EXERCISE DESCRIPTION = Look through the data below and, wherever a line carries the word "agent", please copy that line.

EXTRACTED ENTRIES =
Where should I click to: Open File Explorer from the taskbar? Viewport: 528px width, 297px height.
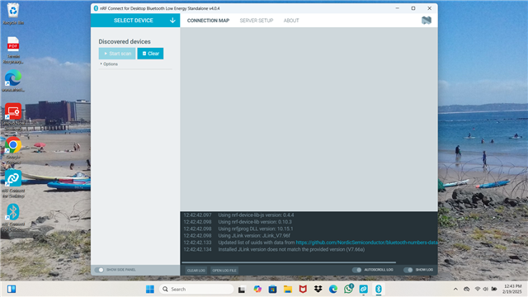coord(288,289)
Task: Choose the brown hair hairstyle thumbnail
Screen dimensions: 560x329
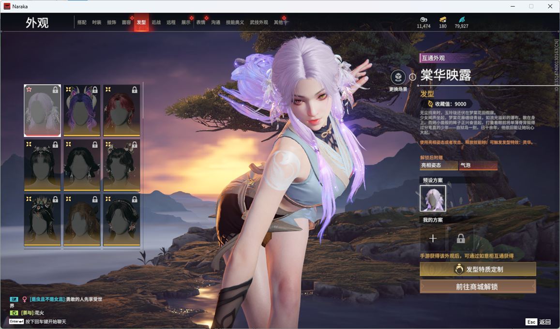Action: [x=82, y=220]
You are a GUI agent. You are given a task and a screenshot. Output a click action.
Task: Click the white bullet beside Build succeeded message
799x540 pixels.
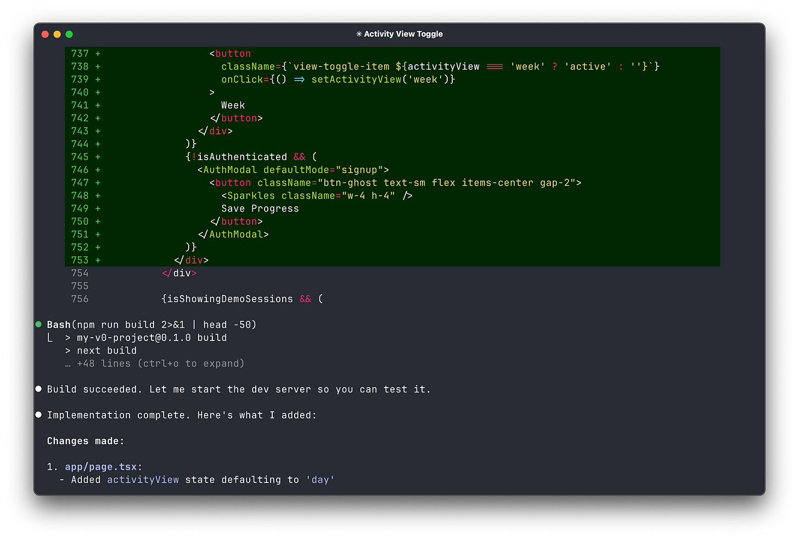38,389
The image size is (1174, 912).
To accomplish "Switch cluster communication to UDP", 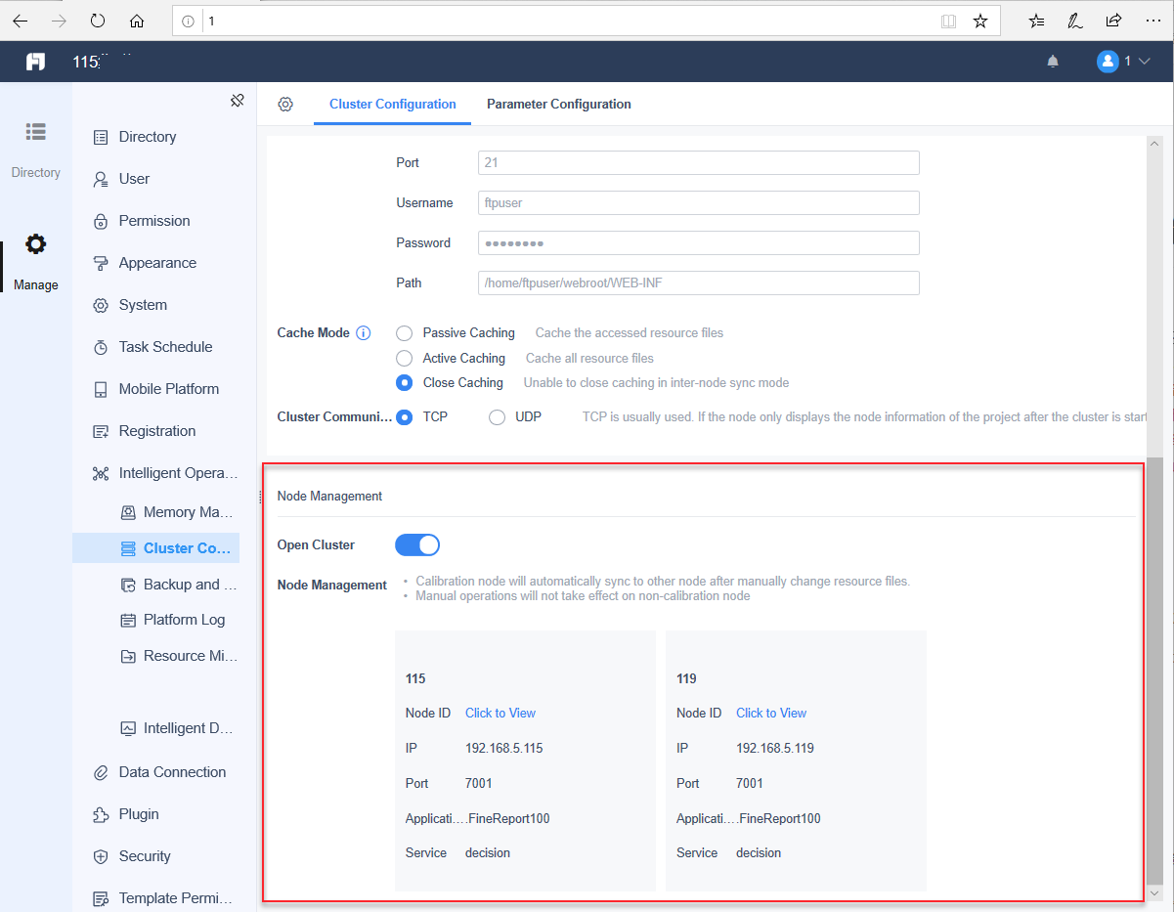I will 497,416.
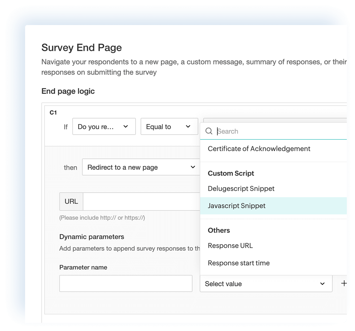Click the "Dynamic parameters" section title
Image resolution: width=355 pixels, height=331 pixels.
(x=92, y=237)
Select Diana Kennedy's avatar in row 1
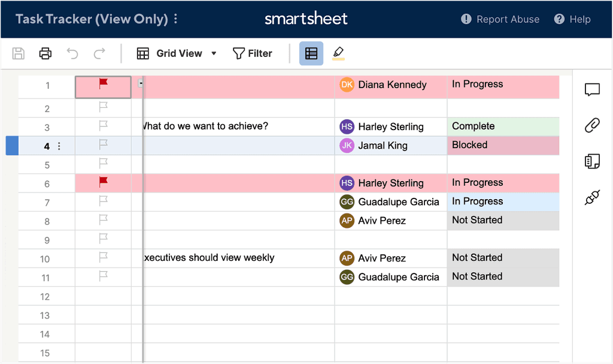The image size is (613, 364). (347, 85)
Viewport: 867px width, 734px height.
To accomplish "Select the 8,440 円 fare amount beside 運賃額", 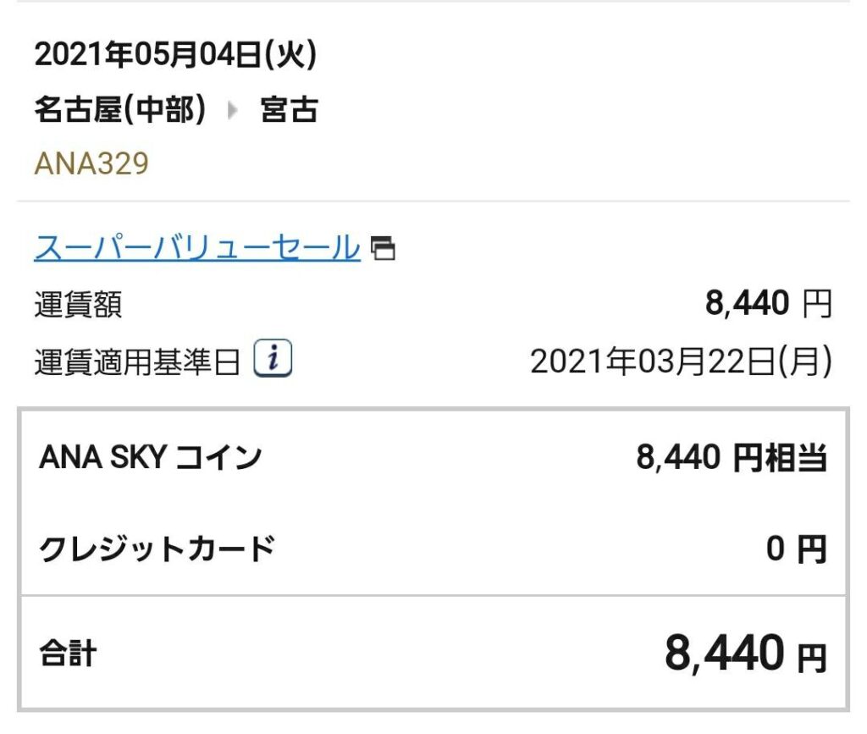I will (768, 303).
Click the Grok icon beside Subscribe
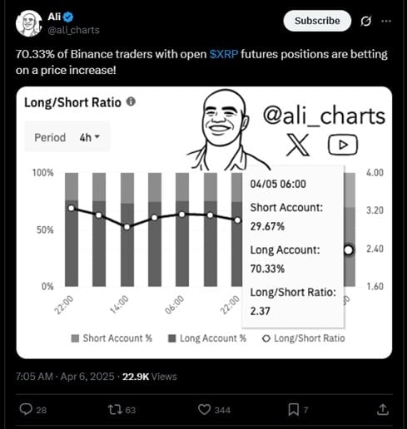The width and height of the screenshot is (407, 429). click(365, 21)
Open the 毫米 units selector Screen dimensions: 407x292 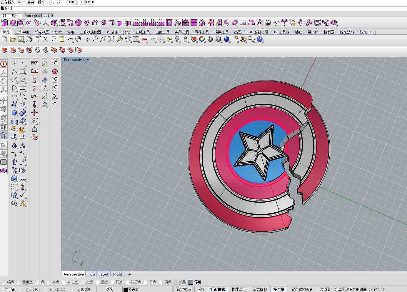(109, 289)
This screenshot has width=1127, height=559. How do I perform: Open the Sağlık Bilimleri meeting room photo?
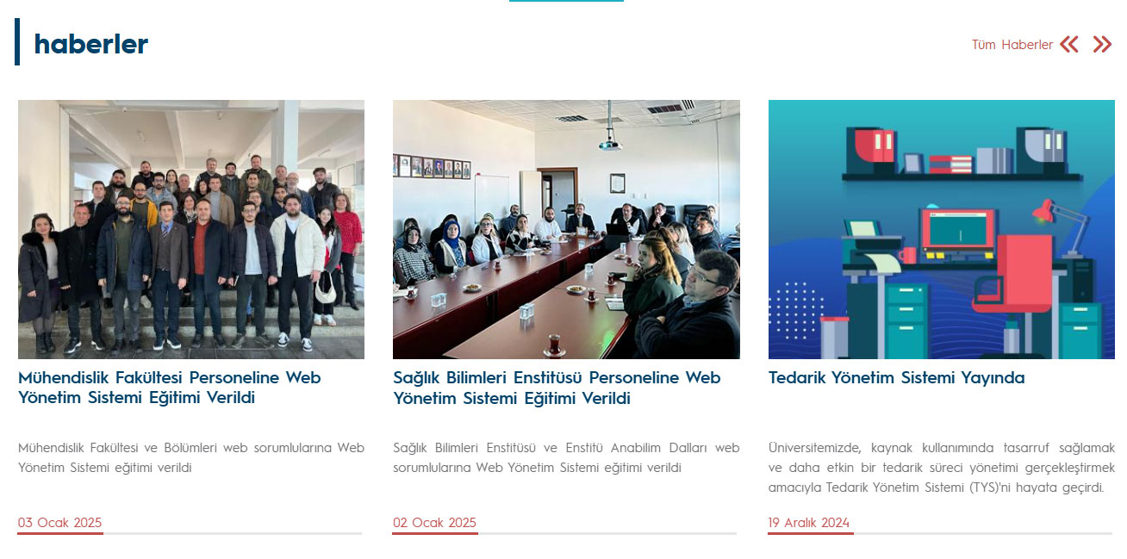click(566, 229)
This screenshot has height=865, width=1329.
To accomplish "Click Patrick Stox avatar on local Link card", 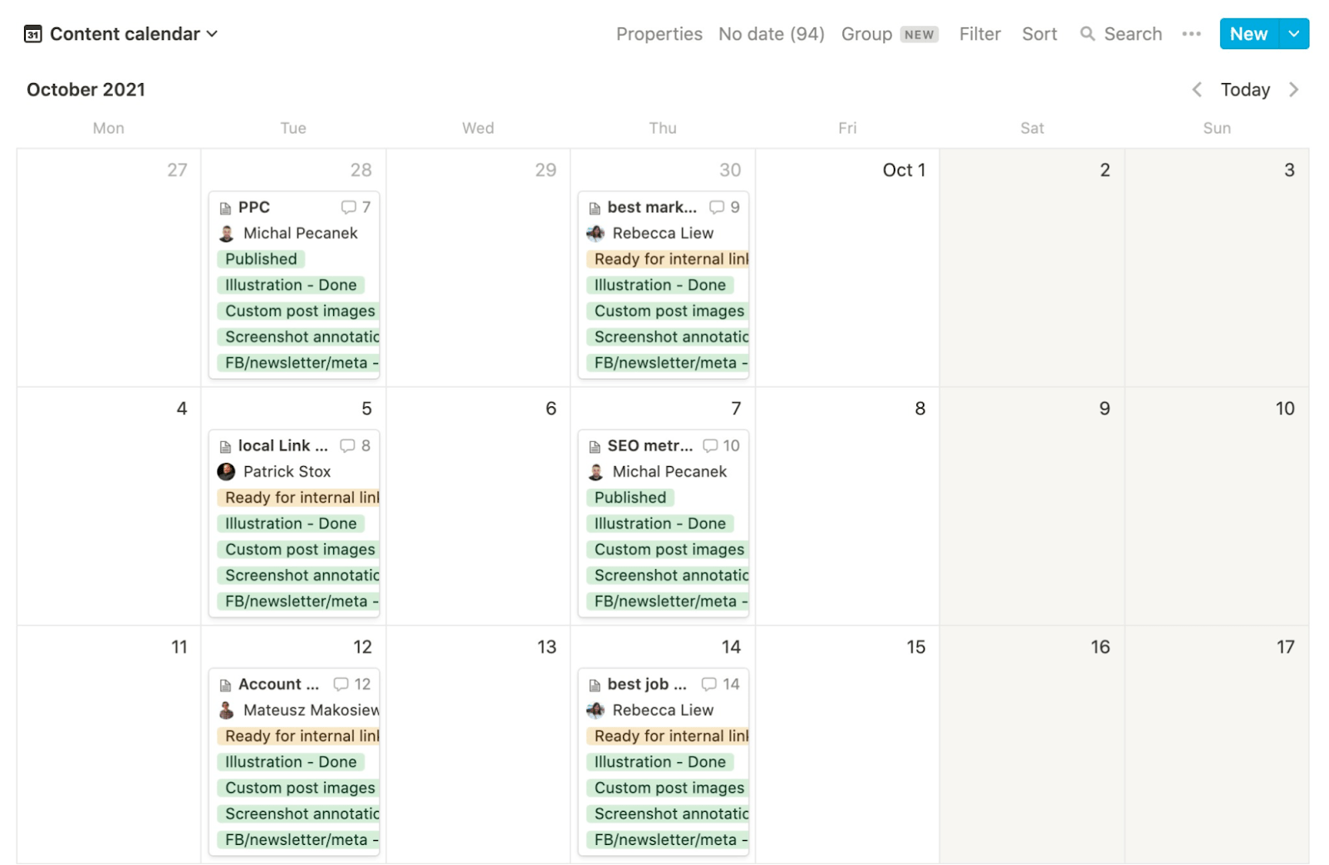I will click(226, 472).
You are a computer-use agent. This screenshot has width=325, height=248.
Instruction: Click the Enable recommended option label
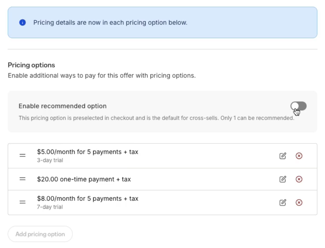(x=62, y=106)
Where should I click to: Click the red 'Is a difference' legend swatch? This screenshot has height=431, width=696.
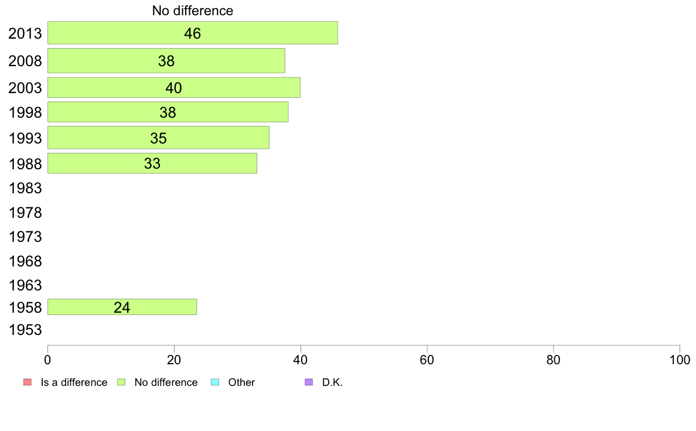[x=28, y=382]
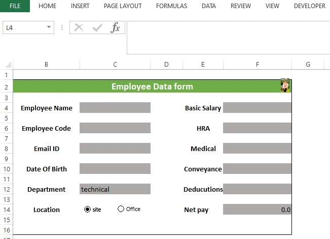Select column C header

click(x=115, y=65)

THE COMPLETED TASK =
You are a GUI agent. You are given a task and a screenshot. Output a click action.
You are a computer-use agent. This screenshot has width=325, height=248.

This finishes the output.